Aside from the practical sense of this partnership, the pairing is also a bit philosophically appropriate. Paradox does not generally put out games that are built for a mass audience, instead aiming to really hit niches that bigger companies tend to neglect, which is why it pretty much owns the grand strategy genre at this point. Pillars of Eternity, too, is going to be a bit of a niche thing just because it is a tactical RPG and it evokes thoughts of old Black Isle games like Icewind Dale that a lot of people find intimidating today.

Still, Sawyer did insist that fans of the more modern style of console RPGs - like Obsidian’s Fallout: New Vegas and South Park: The Stick of Truth - who are receptive and open should be able to have a good time with it.

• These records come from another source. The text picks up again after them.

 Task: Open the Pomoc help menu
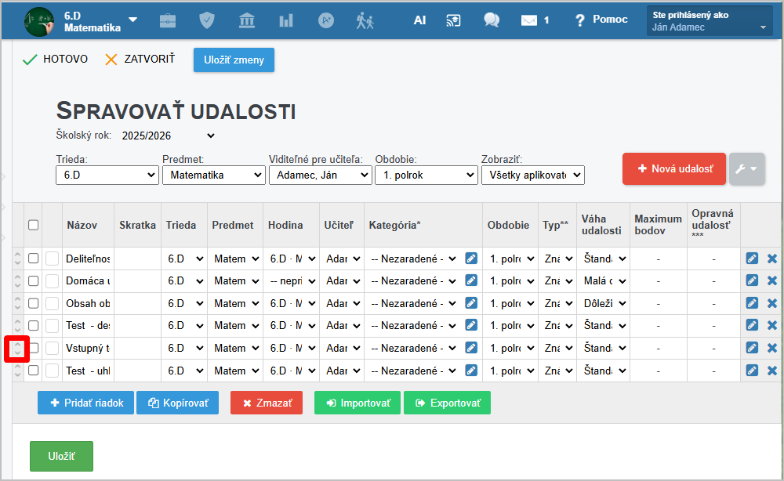(601, 20)
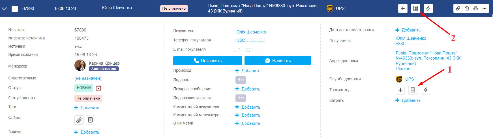
Task: Open order history clock icon
Action: tap(467, 9)
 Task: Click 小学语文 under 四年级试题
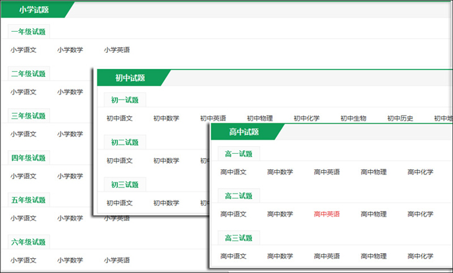coord(24,176)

You won’t, he said, boot up the game only to be greeted with blocks of text explaining its systems in the most alienating fashion, something that’s made it difficult even for me to revisit old classic CRPGs like Baldur’s Gate.

"You get personality-specific reputations, where if you’re an asshole repeatedly, you meet people who are, ‘Oh, you’re that huge asshole guy‘."

“We’re fairly tutorial-lite. We tried to keep the mechanics so that you can learn up as you go along, where all the complexity just emerges from the scenarios you get put in,” Sawyer elaborated. “We don’t want to dumb it down, but we also don’t want things to be hard to learn or intentionally obtuse. You do have to do a little bit of system learning, but once you’ve learned it, it’s a very consistent system.”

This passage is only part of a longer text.